Reputation: 20409
Currently I use /users/self/media/liked
method, get the response, read next_max_like_id
and request the data again and again. I've tried to pass huge count
value, but looks like max count value is just 30
.
I need to track changes in the number of media user liked. Is there any way to optimize it? I don't understand well what next_max_like_id
means? Is there any way to keep it and use it next time somehow?
Upvotes: 4
Views: 1582
Reputation: 401
next_max_like_id is for paginating to next set of likes data. You have to pass it to your next consecutive request. As Instagram API returning limited results, you can use this facility.
Upvotes: 0
Reputation: 369
The request limit for users/self/media/likes
is 33 (default is 20). The next_url
that's returned in the pagination section will grab the chronologically preceding liked items, using the same count
(if you've supplied one) and next_max_like_id
, which is the id of the last result returned.
If by "track changes" you mean keep a running tally, as far as I know you can't access the total number of liked items via an endpoint. You'd have to write a script that scrapes like history, using the paginination info to jump backwards until you can see you've hit the original like by catching on a duplicate next_max_like_id
(side note: the data returned only includes posts that the user still has access to).

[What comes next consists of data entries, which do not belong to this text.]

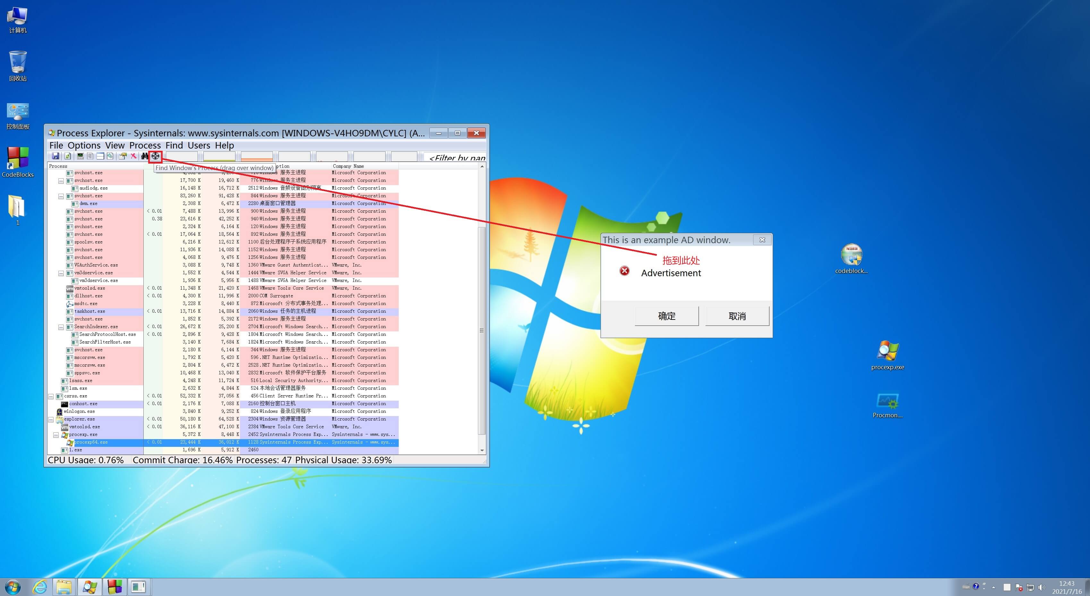Viewport: 1090px width, 596px height.
Task: Click the Refresh Now toolbar icon
Action: 68,156
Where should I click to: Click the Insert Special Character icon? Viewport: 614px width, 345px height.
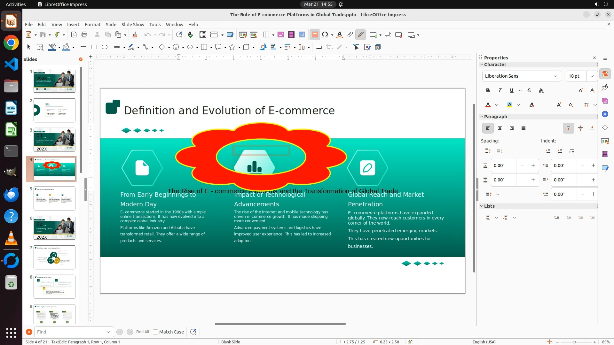click(x=325, y=35)
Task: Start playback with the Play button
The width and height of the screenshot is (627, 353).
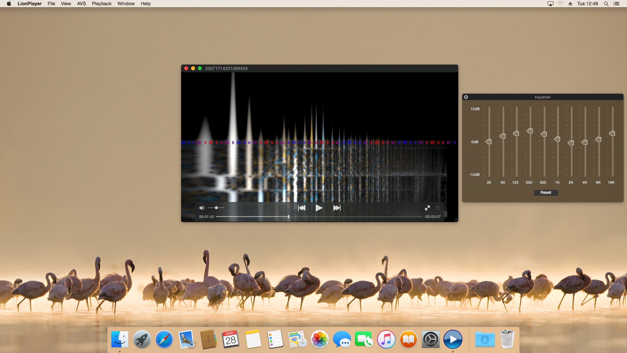Action: 319,208
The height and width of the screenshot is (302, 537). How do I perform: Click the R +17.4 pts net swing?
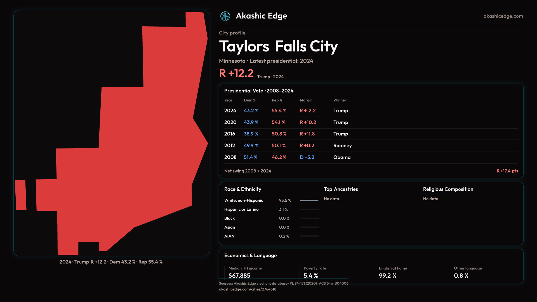507,171
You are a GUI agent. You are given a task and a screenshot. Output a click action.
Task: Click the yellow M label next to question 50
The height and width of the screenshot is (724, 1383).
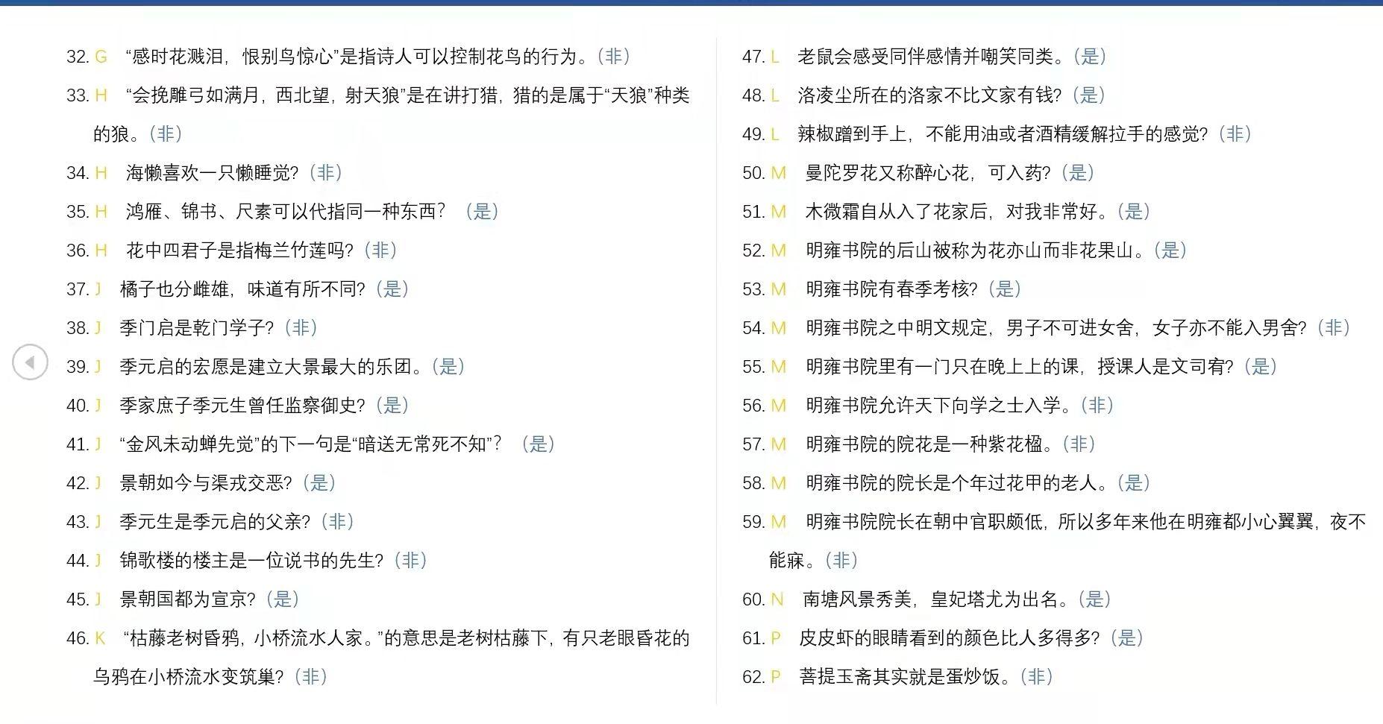[778, 173]
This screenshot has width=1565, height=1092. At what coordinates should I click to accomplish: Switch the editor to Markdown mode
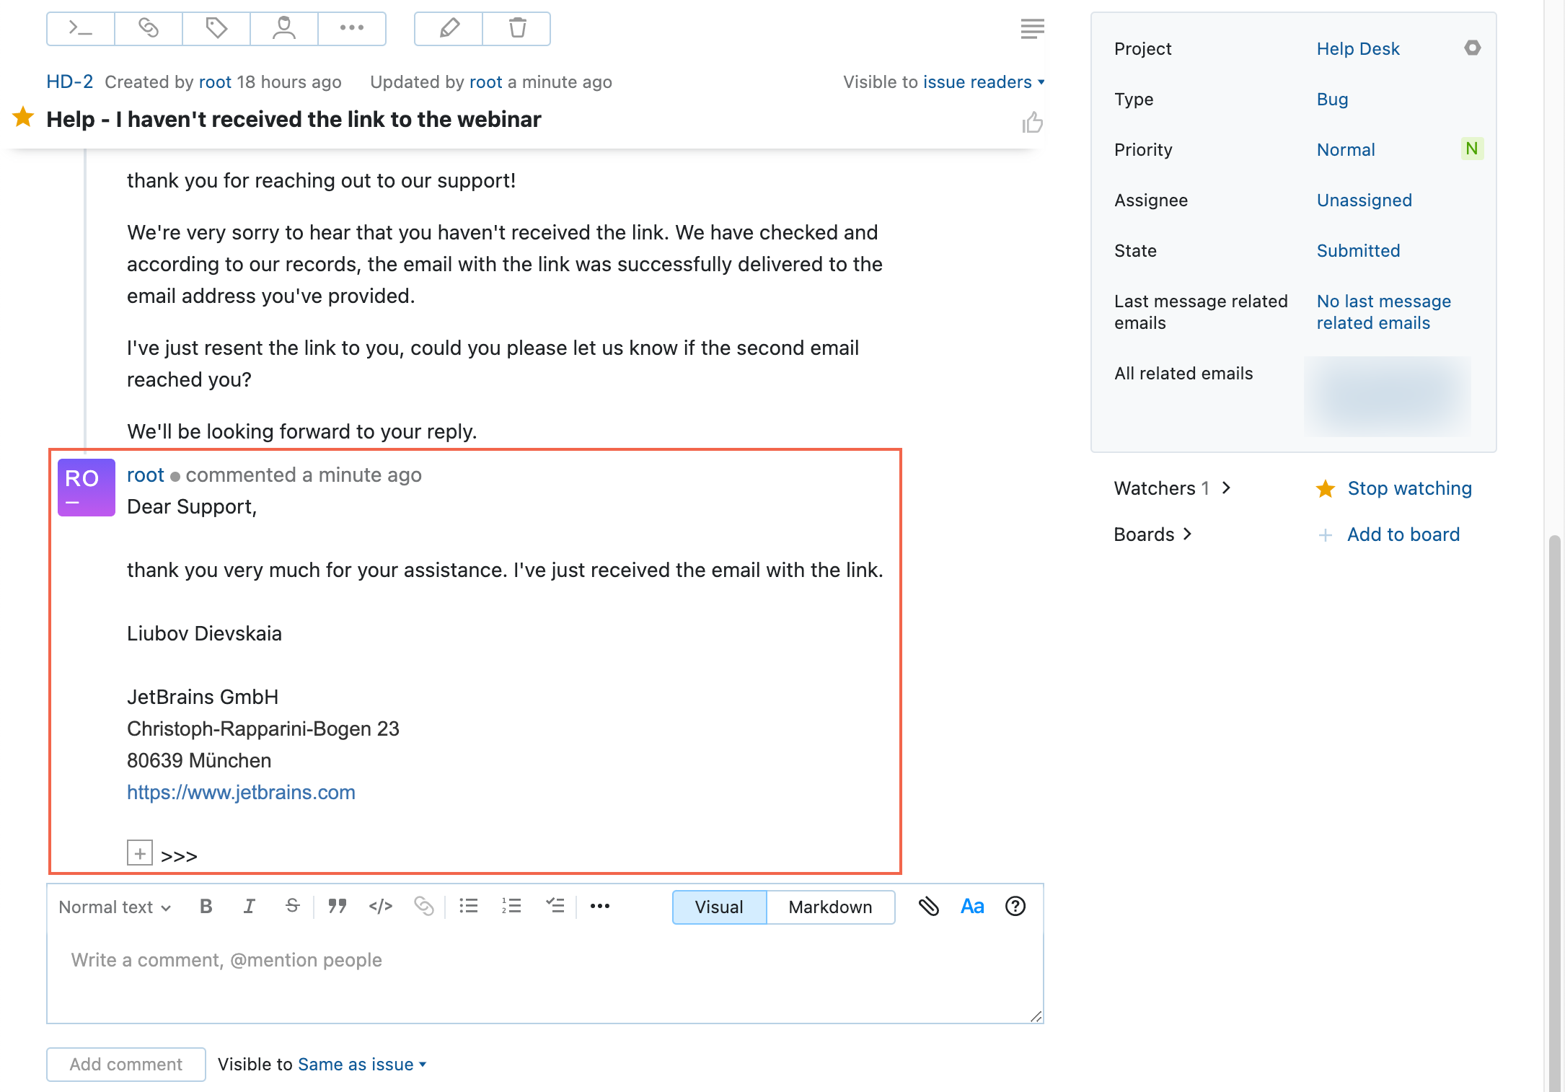(x=830, y=907)
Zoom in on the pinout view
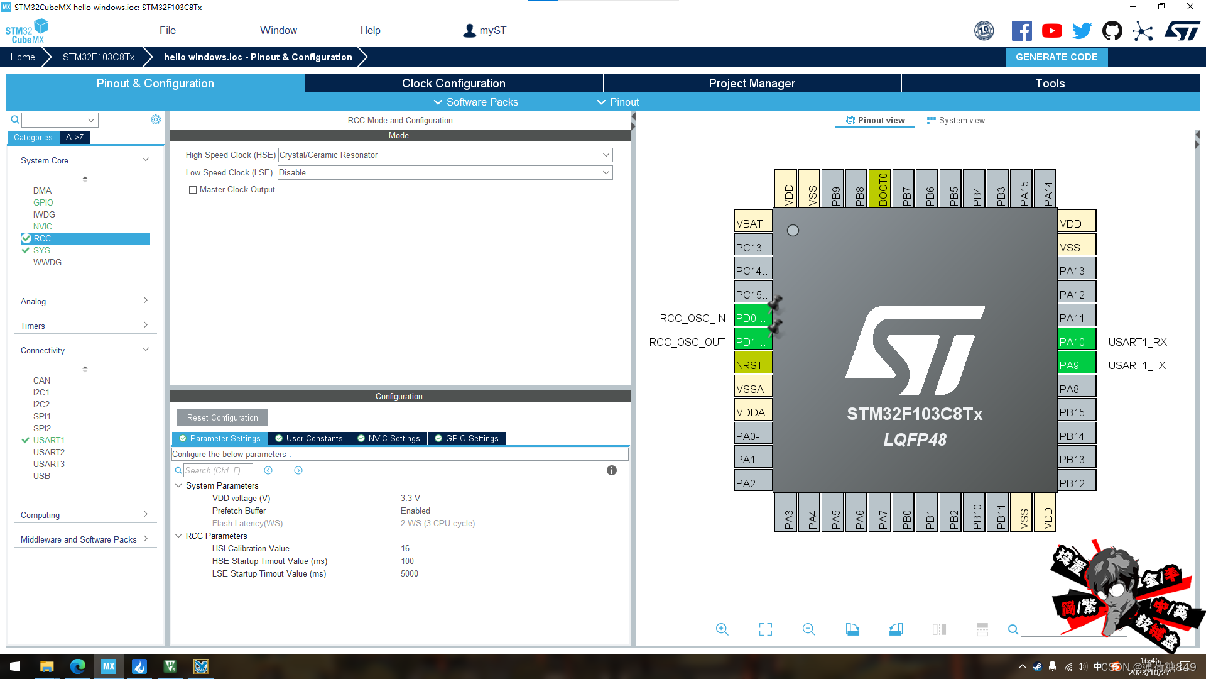The image size is (1206, 679). point(721,629)
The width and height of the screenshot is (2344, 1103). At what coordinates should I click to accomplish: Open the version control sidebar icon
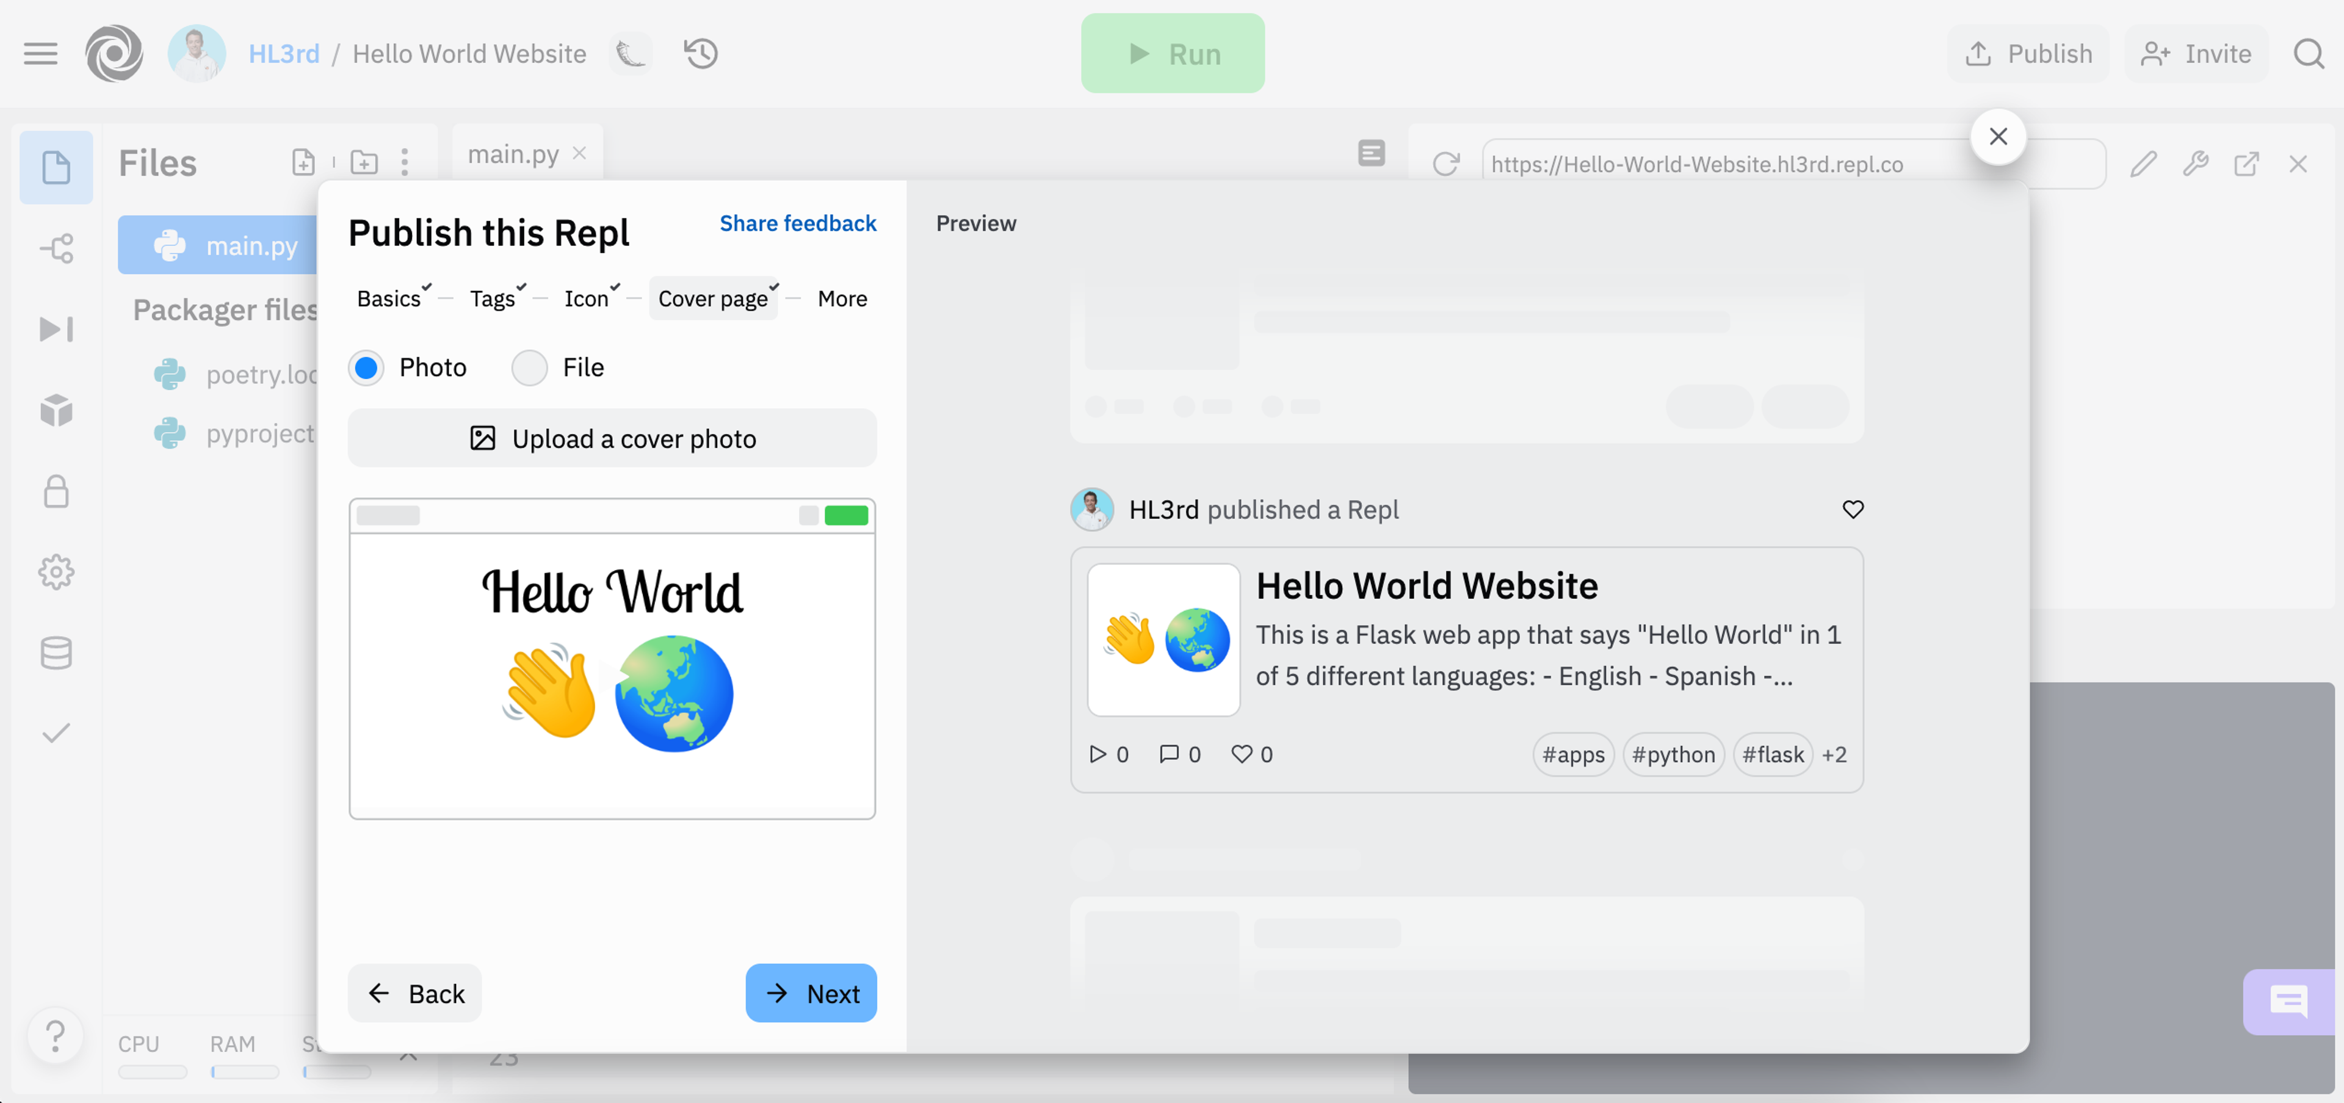click(x=56, y=248)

If you have a lot of users, you'll have to stagger your queries with a cron job for the original scrape since there's a limit of 5000 API calls per hour. Once that's complete you could have a last_id_liked
field in your database for continued count maintenance.
The only optimization I can offer is instead of counting returned results you can count the number of times you jump backwards and multiply by the count... but you're still using up an API call each time.